Who is sending these mysterious 2FA codes?

I read a recent post titled “That’s not how 2FA works”, it was an interesting read.

This is my own experience of seeing some usual 2FA SMS sent to thousands of users, by an unknown entity.

Most of my Facebook friends are getting OTP codes from privately owned numbers, saying that it’s their OTP code.

If you look at clearly something is not right. You can see that the message is originating from a private number.

The message, even though having an OTP code, the messaged is fuzzed up with random characters and dots. Facebook is spelled as Fsab0ok etc.

My guess is some malicious entities are able to highjack the original OTP, sent by the Facebook servers to the user, and they then send the OTP to the user with a privately owned number.

They fuzz up the message with random characters and misspellings to avoid the message triggering network spam filters. But the question is why?

Either way, there is something wrong. And some unanswered questions,

  • How they are able to high jack the OTP?
  • How were they able to trigger the OTP?
  • Why do they send the OTP to the user?
    • The OTP is triggered when you enter the password, so someone has entered a correct password to get the OTP, whoever entered the password has also highjacked the OTP code, then there is no need to send it back to the user to gain access to the account.
  • Is this some sort of a prank?
  • Is this OTP triggered by an app with the access to sending SMS?
  • Who’s behind this and what’s their motivation?

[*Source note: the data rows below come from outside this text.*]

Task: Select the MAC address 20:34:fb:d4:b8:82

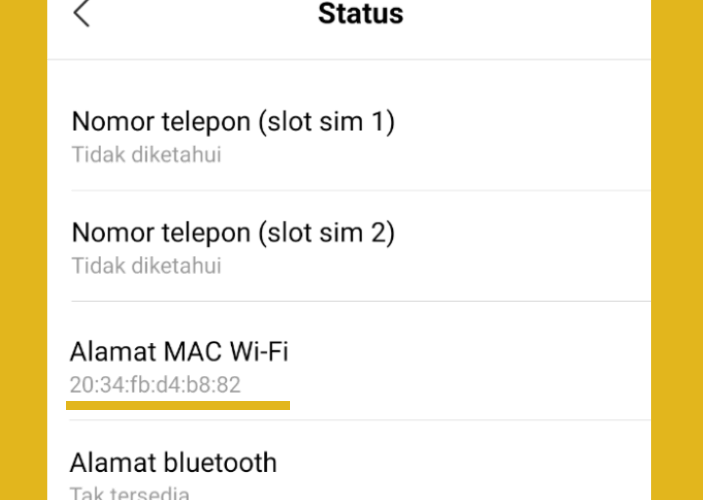Action: point(155,385)
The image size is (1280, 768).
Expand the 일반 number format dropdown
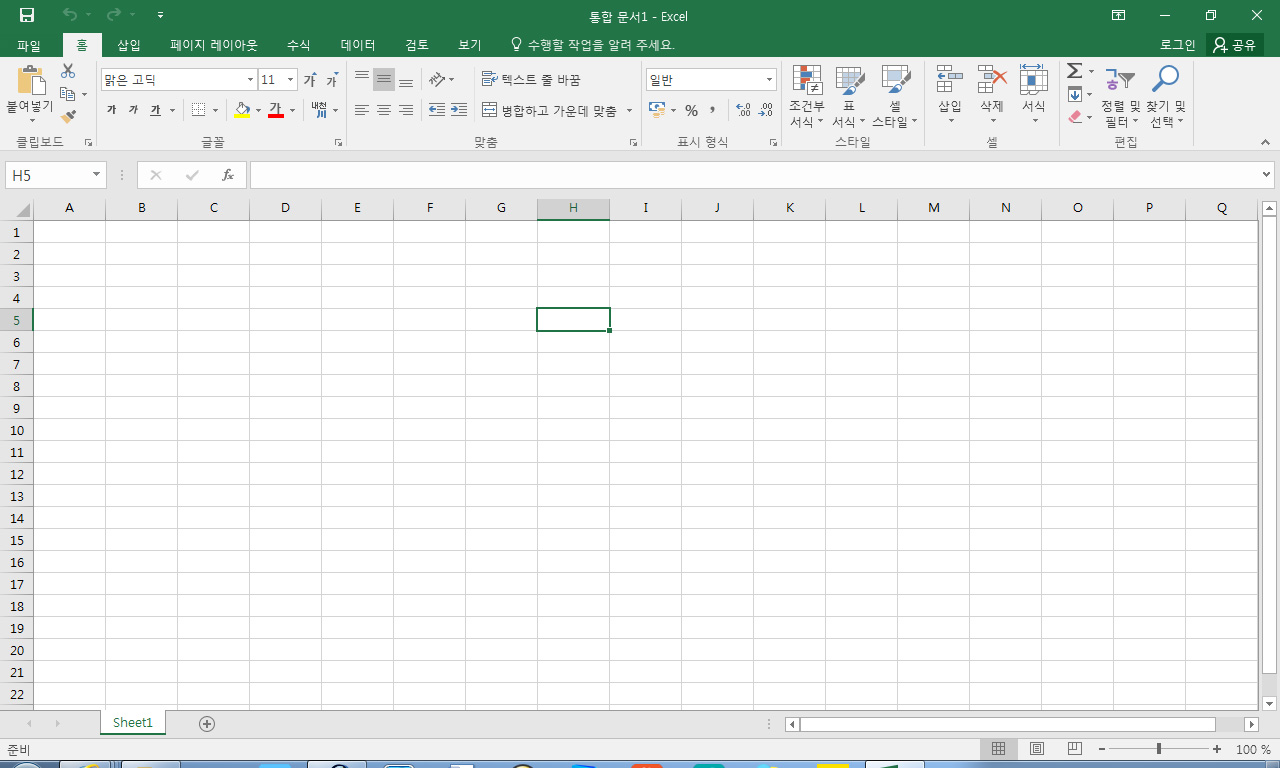coord(769,80)
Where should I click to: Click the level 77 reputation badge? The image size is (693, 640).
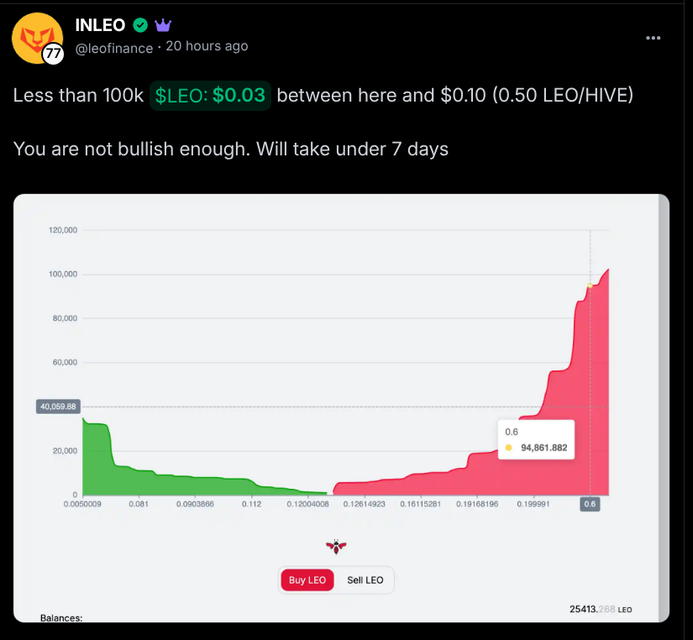pyautogui.click(x=53, y=55)
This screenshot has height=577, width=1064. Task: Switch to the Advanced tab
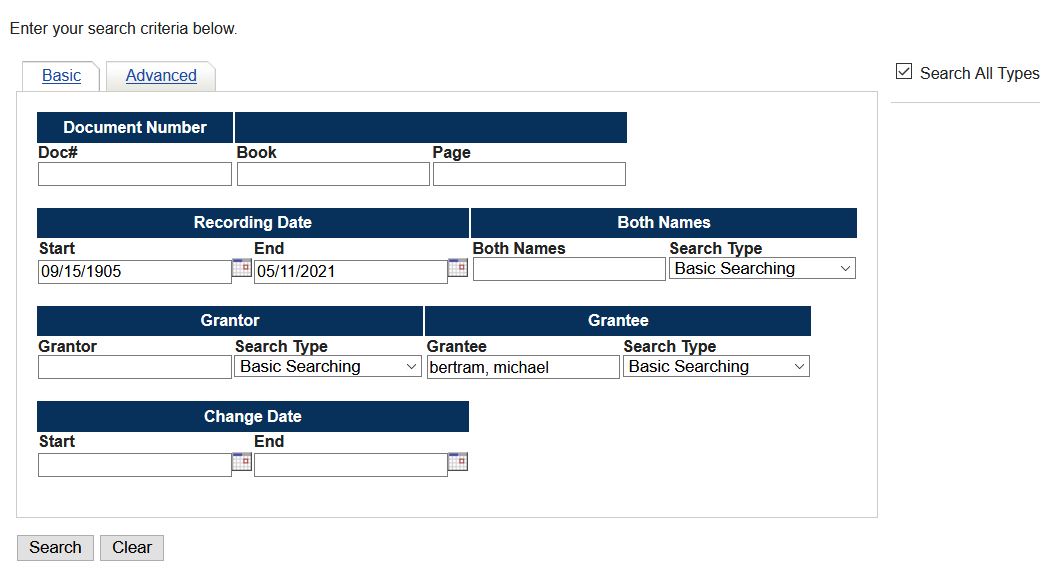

The number of users getting the message means that this being a prank is highly unlikely.

And when I searched Facebook, I was able to find posts about people complaining receiving unusual OTPs dating to back to early 2020.

Either way there is something seriously wrong with these mysterious OTP sms.

Online services should consider giving up using SMS based 2FA, and suggest an authentication app instead of SMS for 2FA.

And developers should consider pushing users to use an authentication app instead of SMS based 2FA services.

Meanwhile, I’ll try to get to the bottom of this, but I need to find a starting point.